Il y a trois millions de chrétiens au Pakistan. Cela ne représente que deux pour cent de la population mais ça représente tout de même trois millions de personnes.
Alors pourquoi a-t-on tué Shahbaz Bhatti ? Eh bien parce qu’il était chrétien et parce qu’en temps que ministre des minorités religieuses, il demandait l’abolition de la loi sur le blasphème. Dans cette loi pakistanaise, n’importe quoi peut être blasphème. N’importe quoi qui déplaît aux fanatique et ça peut mener jusqu’à la peine de mort.
Concrètement, Bhatti s’occupait d’un cas : de l’affaire Asia Bibi. Asia Bibi c’est l’histoire d’une paysanne chrétienne pakistanaise condamnée il y a trois mois à la pendaison pour blasphème. L’histoire : elle travaillait dans les champs avec d’autres femmes, des musulmanes, dans son village. Il faisait chaud.
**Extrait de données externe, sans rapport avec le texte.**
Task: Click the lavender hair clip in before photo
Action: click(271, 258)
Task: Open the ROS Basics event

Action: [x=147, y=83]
Elle est allée chercher de l’eau. Les musulmanes ont refusé de toucher à l’eau sous prétexte qu’elle était souillée parce que Asia est chrétienne. Discussion. Le ton a monté et Azia a dit que Jésus, comme Mahomet, c’est un prophète. Ce que d’ailleurs reconnait l’Islam. Cette discussion a fini au commissariat, puis au tribunal, puis à la condamnation à mort d’Asia Bibi.
Depuis, Shahbaz Bhatti protégeait cette fille, il avait fait renforcer sa sécurité en prison pour qu’elle ne se fasse pas assassiner dans sa cellule. En juillet dernier, déjà, deux chrétiens pakistanais ont été accusés de blasphème. Ils ont été acquittés et dans le tribunal, ils ont été abattus par des tueurs : ils n’aimaient pas l’acquittement.
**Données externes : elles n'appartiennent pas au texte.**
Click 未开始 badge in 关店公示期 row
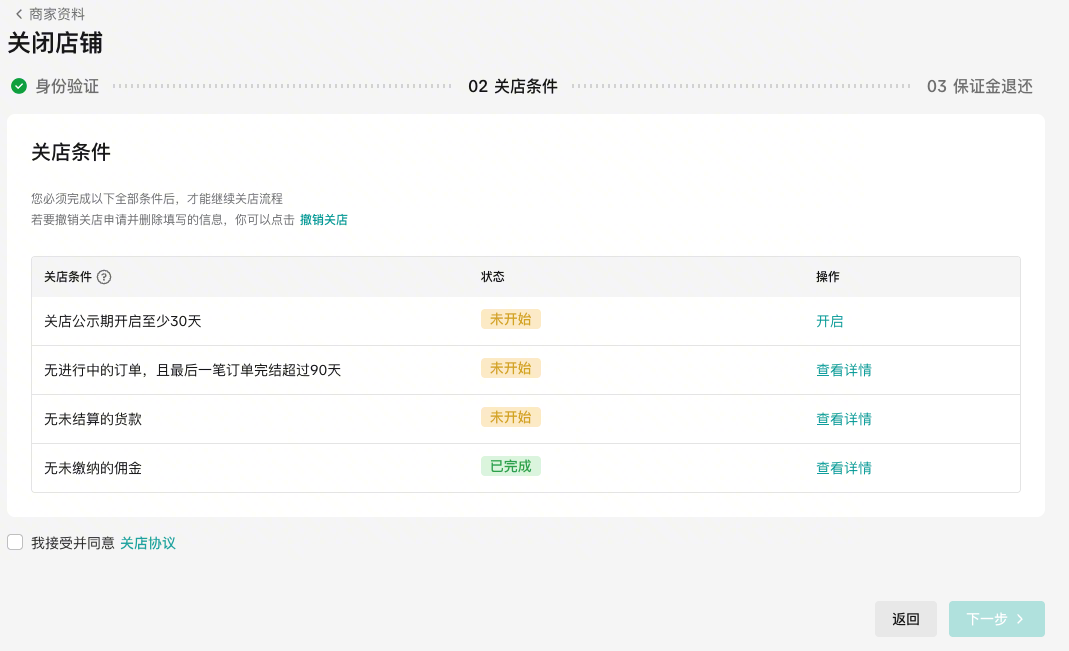This screenshot has width=1069, height=651. coord(510,319)
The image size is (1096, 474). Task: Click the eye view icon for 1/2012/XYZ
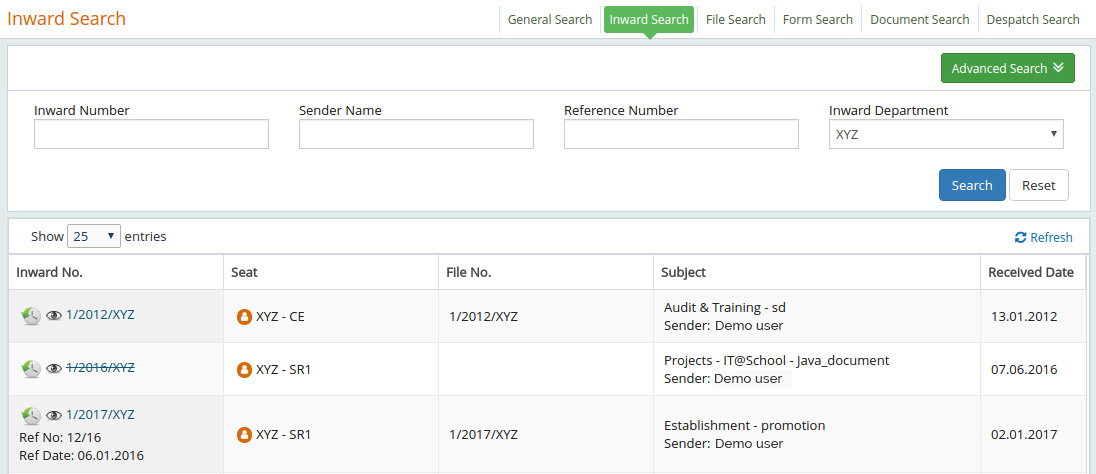click(54, 315)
Une parenthèse sur Shahbaz Bhatti : il était très courageux, ce jeune ministre, et très lucide. Il avait déclaré publiquement récemment (écoutez bien les mots qu’il employait) : » Je sais que je vais mourir en martyr, c’est mon destin. Que Dieu me protège C’est Lui qui décidera quand je mourrai ». On croirait exactement entendre un musulman. Comment ses assassins n’ont-ils pas compris que son Dieu et le leur sont un seul et même Dieu ?… Le fanatisme est une bêtise. C’est un manque de foi d’ailleurs.
Le cas Shahbaz Bhatti n’est pas isolé au Pakistan parce qu’il y a deux mois, le gouverneur du Penjab qui s’appelait Salman Taseer a été abattu par son propre garde du corps parce que lui aussi protégeait Asia Bibi. Et lui était musulman, ce gouverneur du Penjab.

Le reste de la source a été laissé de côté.